Today’s 60th anniversary of the release of the first Beatles single, “Love Me Do,” in the United Kingdom is as good a time as any to peek into Payne’s classroom to see how his Beatlemania is progressing all these years later. Payne is the David N. and Margaret C. Bottoms Professor of Music and chair of the music department at William & Mary, and his course Music of the Beatles has been immensely popular for years.
Originally started as a freshman seminar, Payne has taught Music of the Beatles for somewhere around 15 to 20 years, he says. He teaches it once per academic year. It’s always full, and he can’t grant all of the overrides students request to get in.
“It’s perhaps one of the most satisfying things that I have done in my college career,” Payne said. “I don’t know why. My particular specialty, for example, is medieval 13th-century religious polyphony, which is actually a lot better than I just made it sound.
“But I grew up with the Beatles. I enjoy it very much. I love teaching music; I get really involved in it. And this is a way that I can get students excited about studying music and not have it be 13th-century French stuff, which is great stuff and I can sell it to you like nobody’s business. But this is a way to communicate with students who wouldn’t normally take some of the classes I teach because they involve classical music.”
Students are likely interested in learning about the band because of its familiarity to them and because the material is slightly removed from the academic canon, according to Payne. He starts off the course by asking: “How am I getting away with teaching a class about a boy band that broke up over 50 years ago and released their first songs almost 60 years ago? Why are we still listening to them?”
Students still tend to know all the Beatles’ names and frequently know their songs from childhood through their parents or grandparents.
Although the Beatles and their music touched many areas of culture and could be taught in numerous departments, Payne said the Beatles were primarily musicians, and that’s what they really knew. His course focuses on the music with him and his students taking songs apart.
“I try to show them how the Beatles put a song together, what the elements are in that song and how those elements in that song work together to create some kind of satisfying experience musically where something happens,” Payne said. “And there’s an arc that has a beginning, middle and end, so to speak, and there’s some sense of satisfaction — a kind of a journey that you’ve gone through.
“All of this — as well as things that are in the lyrics — can be explained through musical means. Like why does this particular section of the song, like a bridge, have a particular structure to it? What’s its purpose?”
Additionally, they examine how particular recordings were made.

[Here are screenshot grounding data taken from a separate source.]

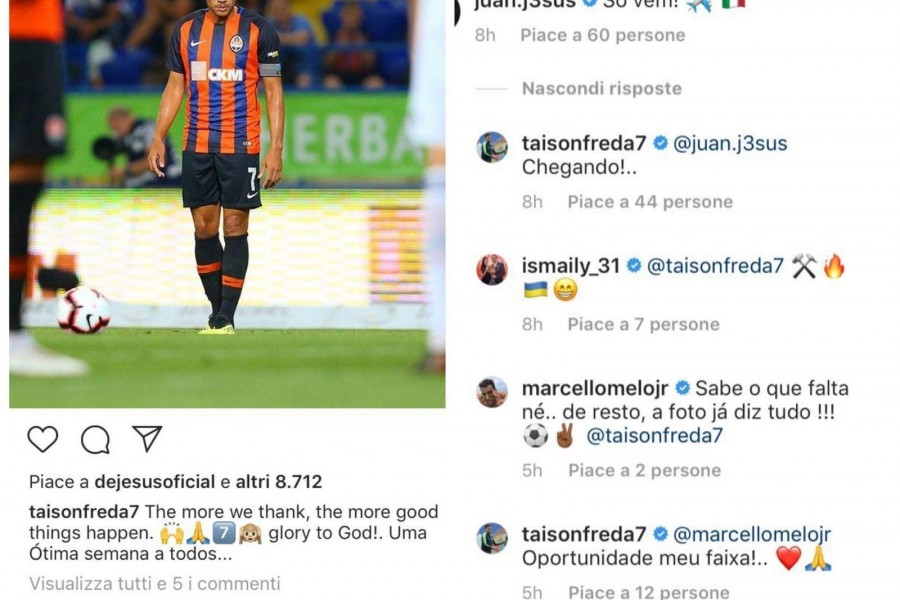Collapse replies via Nascondi risposte
900x600 pixels.
pyautogui.click(x=602, y=88)
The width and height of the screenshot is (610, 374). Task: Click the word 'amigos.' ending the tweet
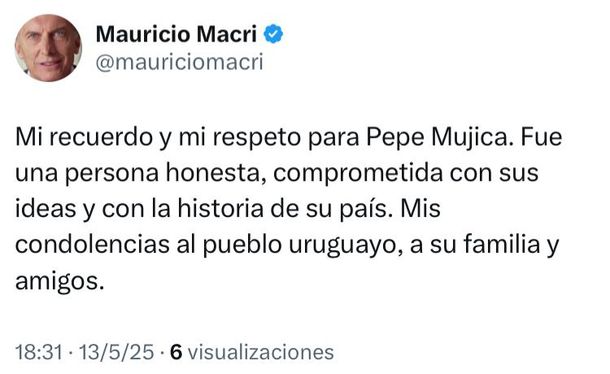tap(60, 281)
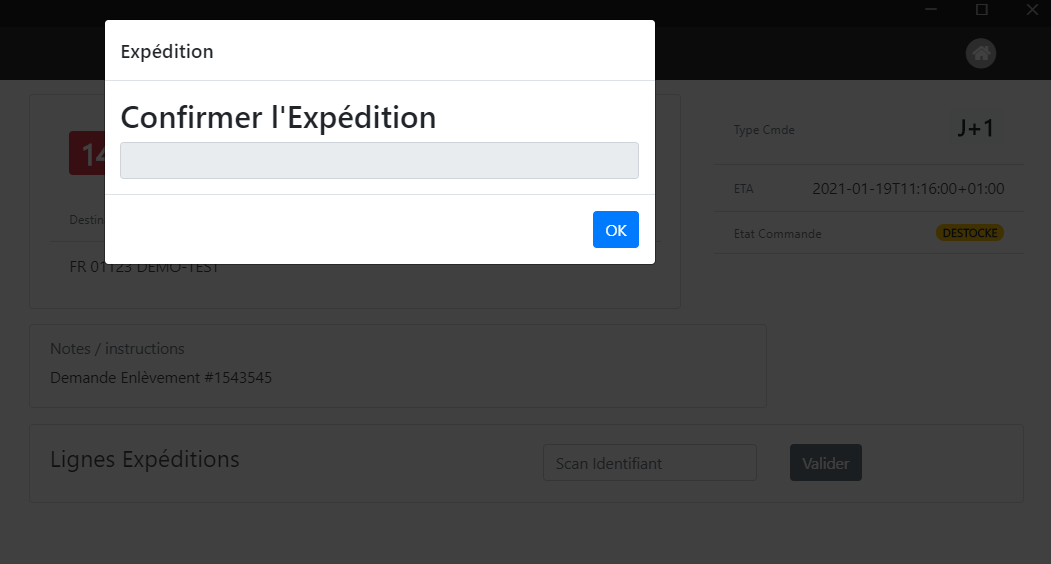The image size is (1051, 564).
Task: Maximize the application window
Action: pos(981,9)
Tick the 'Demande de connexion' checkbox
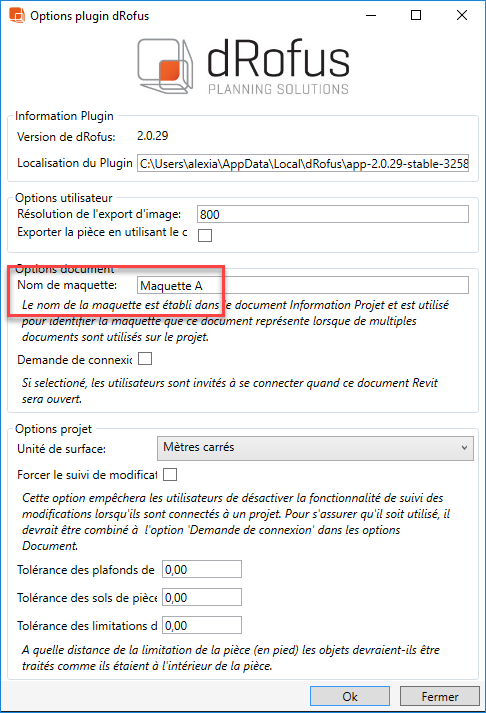486x713 pixels. [145, 359]
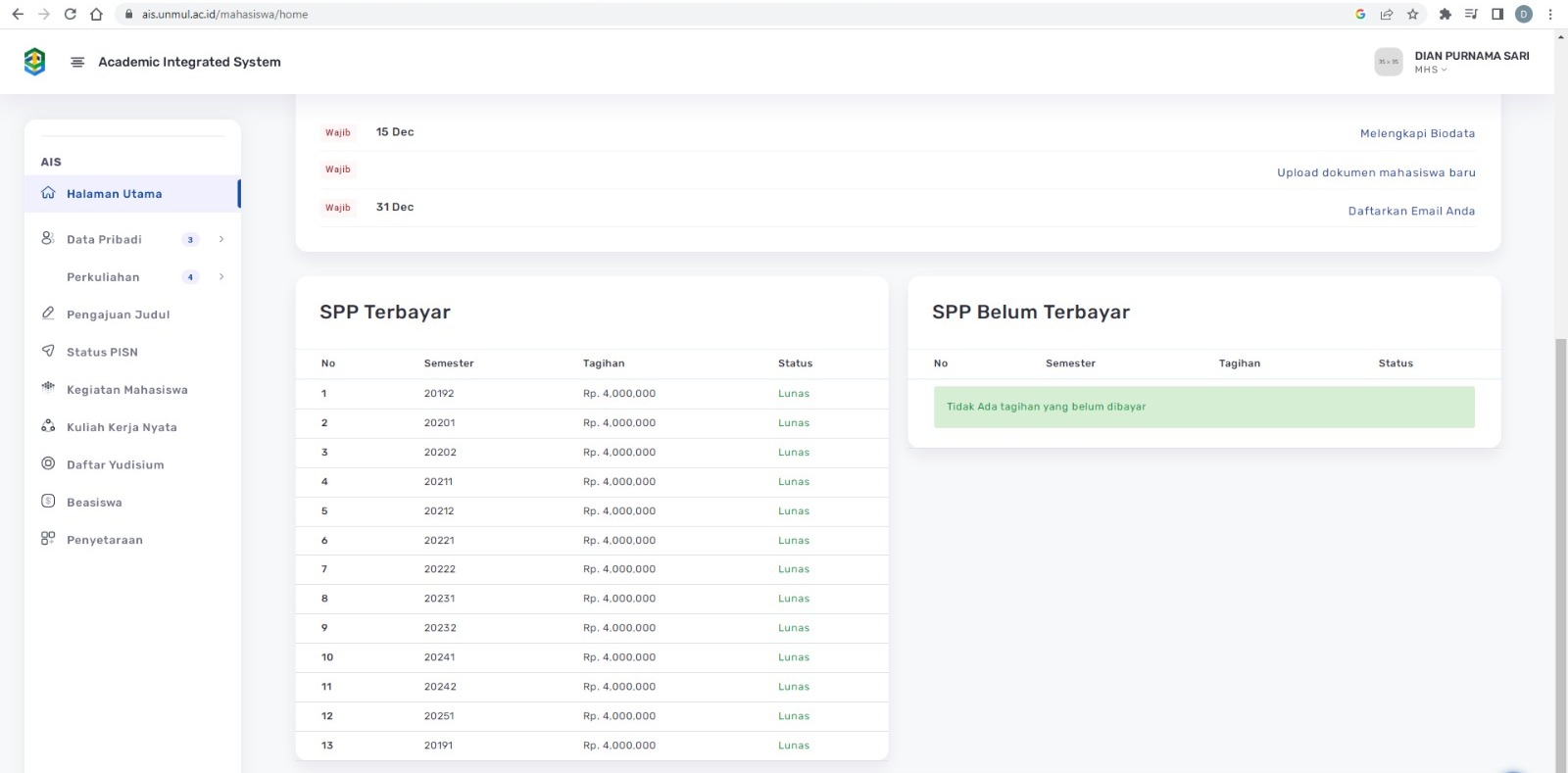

Technology in musical production was developing and growing at the time, and many of the things the band was doing were experimental and unusual, according to Payne. Misusing equipment to get a particular sound is one example.
Focusing on the band’s musical development, Payne points out that the Beatles didn’t read music, and he uses musical notation sparingly. Most of it is done by ear.
What about all those iconic Beatles beats and bops that magically lift people up?
“We talk a lot about harmony, like chord progressions,” Payne said. “I have them memorize certain formulas that the Beatles and pop music and blues music and folk music use over and over again. There’s a lot of formulaic stuff in their songs.
“We’re a music class, so I say: ‘I want to explain to you and I want us to talk about when something happens in a song that makes us feel a certain way or that pushes us in a particular direction.’ There are frequently ways that the music itself — when you talk about abstract things like chord structure or a harmonic pattern — can explain why you’re getting that reaction.”
Side by side, professor and students continue to tinker with the sounds behind the phenomenon.
“It’s been very gratifying that a number of students have said that it’s been their favorite class at William & Mary,” Payne said. “Now I don’t know whether that’s because it’s really easy or not. What I find interesting is that they seem to get as excited as I do about it.”